A problem making travel worse is the English language translation from Chinese. Apparently there are several options and each translation style comes up with a different spelling, so the same town or road could be spelled three different ways depending on which map or guidebook you use. Once you get outside the large cities, there aren't enough roads to really get lost...a good thing, as Martha would say. Then, there are the road signs you wish were in English...nothing like a good challenge.

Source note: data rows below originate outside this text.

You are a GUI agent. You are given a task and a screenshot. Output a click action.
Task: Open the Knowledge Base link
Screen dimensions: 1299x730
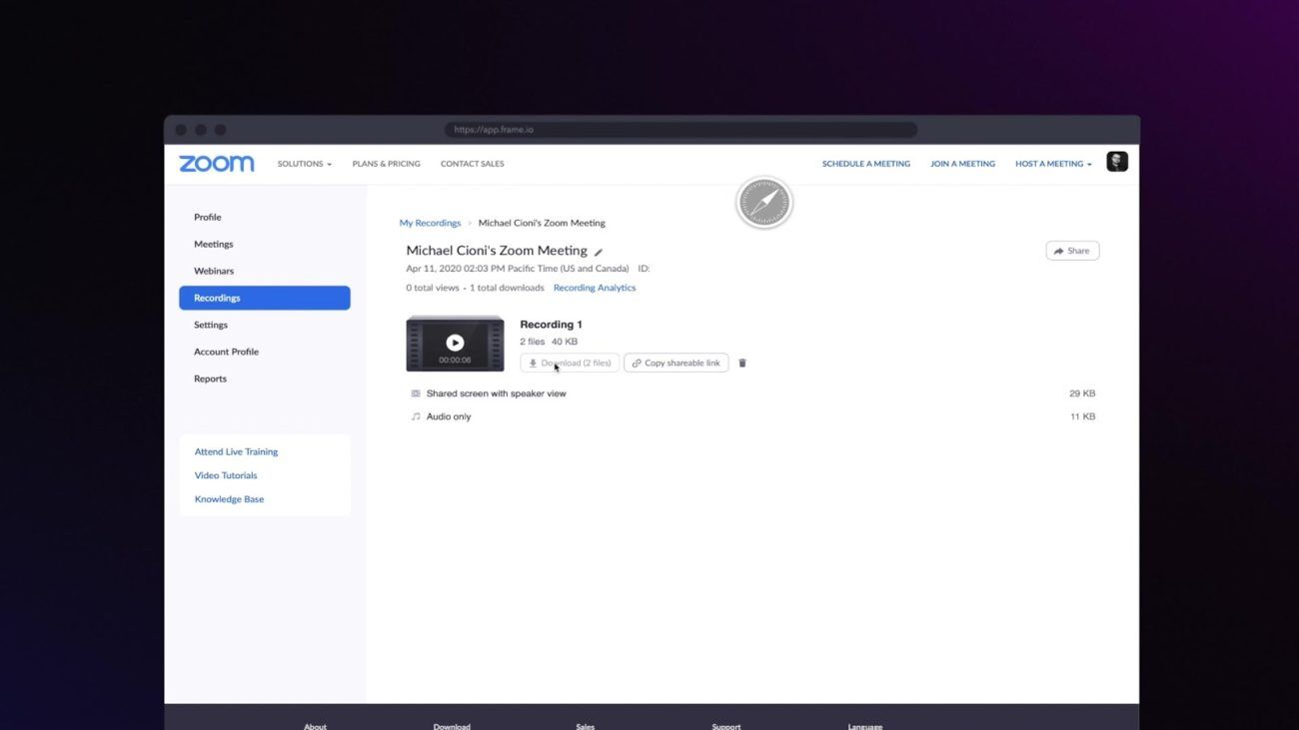pos(229,498)
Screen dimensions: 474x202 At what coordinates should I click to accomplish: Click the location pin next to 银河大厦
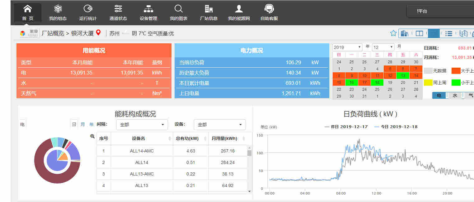(98, 32)
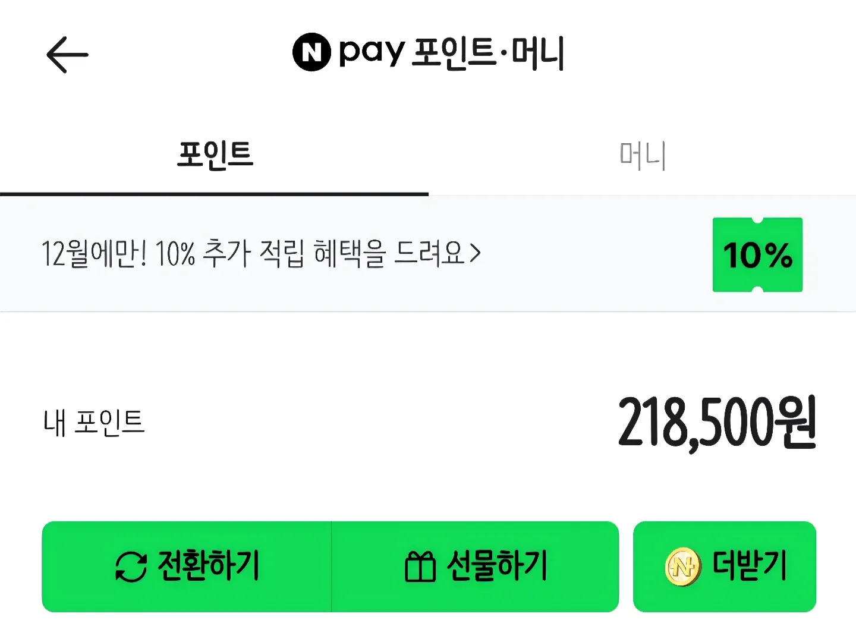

The travel downside is the steep nature of most of Taiwan, resulting in high rainfalls loosening the stability of the mountains, taking large chunks of earth, vegetation, and roads down along with them. I can only imagine the frustration of the Taiwan road crews, having to completely rebuild a road every time it rains hard. There are only three highways which cross the mountains in an East/West direction...the North Cross Island Highway (9), The Central Cross Island Highway (8), and the Southern Cross Island Highway (20). Unfortunately, the Central Cross island highway has had a 20 mile stretch missing since the devastating 7.6 Nantou earthquake in 1999....I'm sure that's put more than a few hotels out of business along that route.
Our choice of August allowed us to see many plants still in flower, while also finding some in seed. The only downside is August is typically a very wet month in Taiwan, being right in the midst of typhoon season. Just prior to our trip, Typhoon Kalmaegi (July 18), and Typhoon Fung Wong (July 28) hit Taiwan with the latter dropping 40+ inches of rain on the central parts of the island.
With our agenda finally set and our hotels hopefully booked, Mark and I departed at 4pm on August 9, for the 25-hour flight to our starting destination in Taoyuan, Taiwan, where the Taiwan International Airport is located. It was a wonderfully uneventful flight, and despite connections in Atlanta and San Francisco, our flight and luggage both arrived on time.